THE SCENE: Shortly after taking up the mantle of Batman, Dick Grayson trains with Damian Wayne, who has just become the new Robin.

WHY THEY’RE AWESOME: This scene has been hanging around in my subconscious for the near-decade since it was published.

On the surface, it’s not particularly remarkable. Just Dick Grayson and Damian Wayne training together. Sort of a Karate Kid scenario with Dick in the Mr. Miyagi role. But as Eric Bischoff might say, “context is king.” This issue came out shortly after Final Crisis, in which Bruce Wayne “died” at the hands of Darkseid. Thus, Dick Grayson has once again taken on the role of Batman, and Damian has become Robin.

Putting these two together was a perfect recipe for personality conflicts. Dick’s generally friendly and warm personality clashed with Damian’s defiant, abrasive, and often bratty disposition. Especially early on in their partnership.
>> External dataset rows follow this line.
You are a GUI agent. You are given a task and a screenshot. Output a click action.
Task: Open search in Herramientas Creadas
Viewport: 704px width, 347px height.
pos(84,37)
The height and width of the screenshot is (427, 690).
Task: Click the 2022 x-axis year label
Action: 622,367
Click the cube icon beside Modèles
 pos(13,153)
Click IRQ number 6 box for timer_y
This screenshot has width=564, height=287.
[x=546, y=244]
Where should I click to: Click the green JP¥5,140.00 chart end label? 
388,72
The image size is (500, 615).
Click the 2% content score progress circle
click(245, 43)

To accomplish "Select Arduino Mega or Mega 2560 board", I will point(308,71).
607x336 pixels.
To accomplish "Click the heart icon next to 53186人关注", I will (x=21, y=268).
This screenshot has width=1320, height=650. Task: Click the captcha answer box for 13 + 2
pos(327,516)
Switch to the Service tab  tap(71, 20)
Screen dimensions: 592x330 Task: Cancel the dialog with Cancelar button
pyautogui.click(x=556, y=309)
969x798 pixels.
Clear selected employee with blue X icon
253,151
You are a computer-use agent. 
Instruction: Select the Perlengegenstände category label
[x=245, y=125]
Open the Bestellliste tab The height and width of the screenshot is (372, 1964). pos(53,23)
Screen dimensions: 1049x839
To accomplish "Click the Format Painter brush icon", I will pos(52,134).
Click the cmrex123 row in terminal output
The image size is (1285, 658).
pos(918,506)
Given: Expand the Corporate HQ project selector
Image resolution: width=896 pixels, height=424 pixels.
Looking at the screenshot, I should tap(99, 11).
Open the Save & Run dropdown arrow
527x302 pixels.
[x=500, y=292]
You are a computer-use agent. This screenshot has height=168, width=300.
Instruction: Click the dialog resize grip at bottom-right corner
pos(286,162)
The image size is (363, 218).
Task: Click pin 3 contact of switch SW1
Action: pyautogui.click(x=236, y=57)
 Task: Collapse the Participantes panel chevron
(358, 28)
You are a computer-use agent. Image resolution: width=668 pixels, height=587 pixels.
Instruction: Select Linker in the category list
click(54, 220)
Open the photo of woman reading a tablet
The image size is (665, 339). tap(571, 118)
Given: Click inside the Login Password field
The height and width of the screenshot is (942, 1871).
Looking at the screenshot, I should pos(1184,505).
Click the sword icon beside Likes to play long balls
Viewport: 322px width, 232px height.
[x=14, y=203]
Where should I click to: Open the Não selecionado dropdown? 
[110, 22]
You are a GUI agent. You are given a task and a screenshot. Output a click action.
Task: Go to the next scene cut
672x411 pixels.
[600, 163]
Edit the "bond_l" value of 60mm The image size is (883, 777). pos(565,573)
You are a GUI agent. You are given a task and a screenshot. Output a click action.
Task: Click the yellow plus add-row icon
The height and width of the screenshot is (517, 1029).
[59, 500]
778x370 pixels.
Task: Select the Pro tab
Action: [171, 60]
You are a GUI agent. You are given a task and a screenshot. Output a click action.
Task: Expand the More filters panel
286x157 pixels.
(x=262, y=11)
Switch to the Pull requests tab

But in Batman #688, Judd Winick took the time to balance the scales a little bit, and show us is indeed a qualified mentor for Damian. Not necessarily because of his fighting prowess, but the patience and wisdom years of experience have brought him. It’s a quality that can’t be taught, and one that makes for a damn good teacher.

I was working on a piece of fiction recently, with a scene that had a similar teacher/student premise. For whatever reason, I kept coming back to the line Dick has at the end of this scene: “Don’t anticipate.” I like that. Simple. Concise.

I know Judd Winick isn’t everybody’s favorite Batman writer. But more often than not, I really dug his stuff. Throw in the art by Mark Bagley, who’d just come off his legendary run on Ultimate Spider-Man, and these pages definitely have their fair share of awesomeness.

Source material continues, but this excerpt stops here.